Handle Spamming (Code Issues In Other Components)
CLS also faced the usual difficulties with handling spam events. We often found deploys in components that generated a huge volume of requests sent to CLS. Other logs would suffer in the process, as the server became too busy to process these and important logs were dropped.
For the most part, most of the data being logged were via HTTP requests. To control them we enable rate limiting on nginx (using the limit_req_zone module), which blocks requests from any IP we found hitting requests more than a certain number in a small amount of time. Of course, we do leverage health reports on all blocked IPs and inform the responsible teams.
As our sessions per day increased, data being logged to CLS was also increasing. This affected the queries our developers were running daily, and soon the bottleneck we had was with the machine itself. Our setup consisted of two core machines running all of the above components, along with a bunch of scripts to query Mongo and keep track of key metrics for each product. Over time, data on the machine had increased heavily and scripts began to take a lot of CPU time. Even after trying to optimizing Mongo queries, we always came back to the same issues.

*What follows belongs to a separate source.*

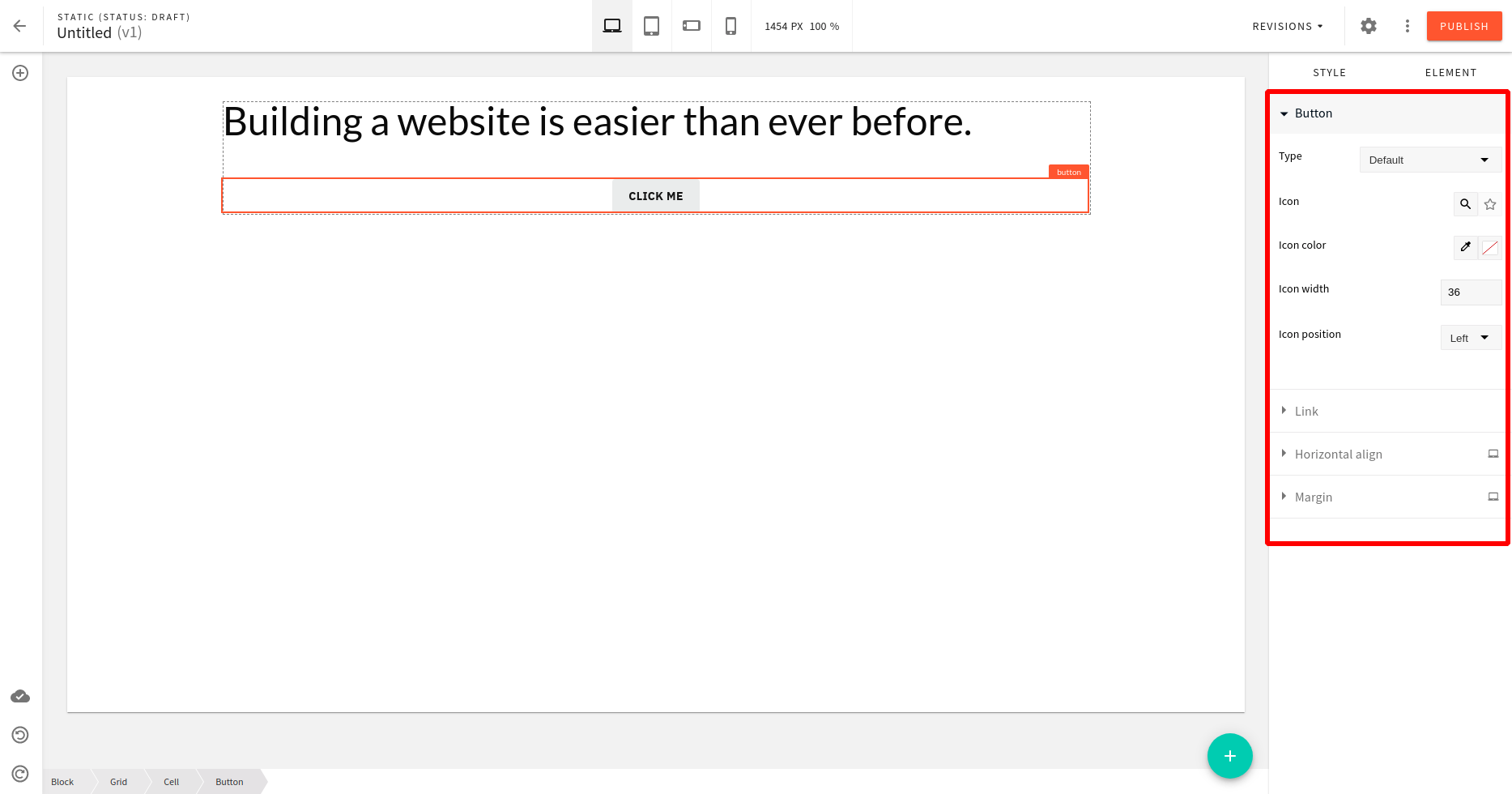Open the settings gear icon

tap(1368, 25)
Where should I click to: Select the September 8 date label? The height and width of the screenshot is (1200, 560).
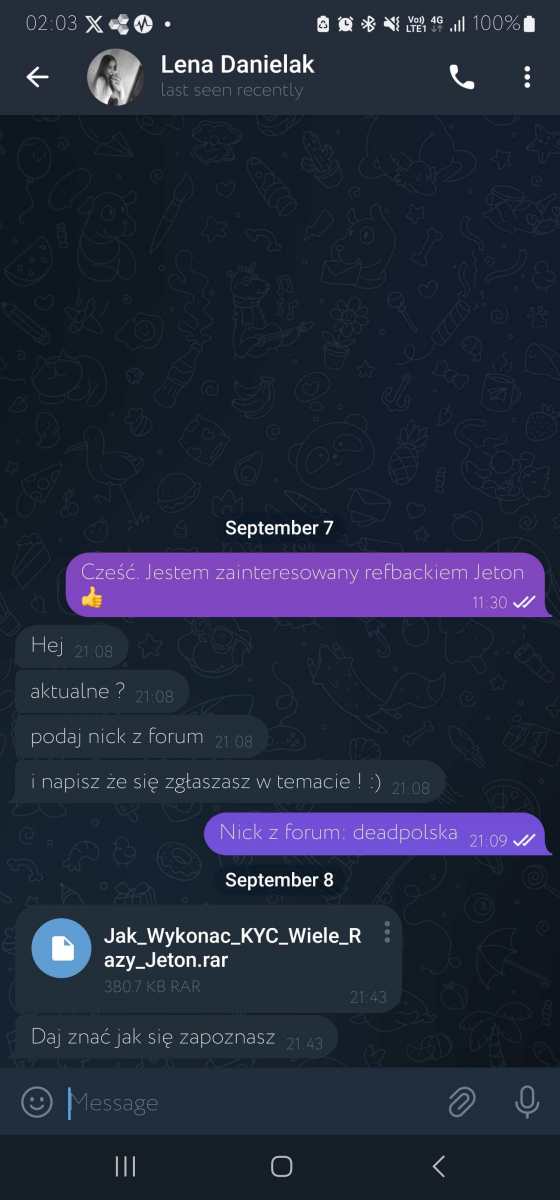click(x=280, y=880)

To solve this, we added another machine for running health report scripts and the interface to query these sessions. The process involved booting a new machine and setting up a slave of the Mongo running on the main machine. This has helped reduce the CPU spikes we saw every day caused by these scripts.
Building a service for a task as simple as data logging can get complicated, as the amount of data increases. This article discusses the solutions we explored, along with challenges faced while solving this problem. We experimented with Golang to see how well it would fit with our ecosystem, and so far we have been satisfied. Our choice to create an internal service rather than paying for an external one has been wonderfully cost-efficient. We also didn’t have to scale our setup to another machine until much later – when the volume of our sessions increased. Of course, our choices in developing CLS were completely based on our requirements and priorities.
Today CLS handles up to 15 million events every day, constituting up to 70 GB of data. This data is being used to help us solve any issues our customers face during any session. We also use this data for other purposes. Given the insights each session’s data provides on different products and internal components, we’ve begun leveraging this data to keep track of each product. This is achieved by extracting the key metrics for all the important components.
All in all, we’ve seen great success in building our own CLS tool. If it makes sense for you, I recommend you consider doing the same!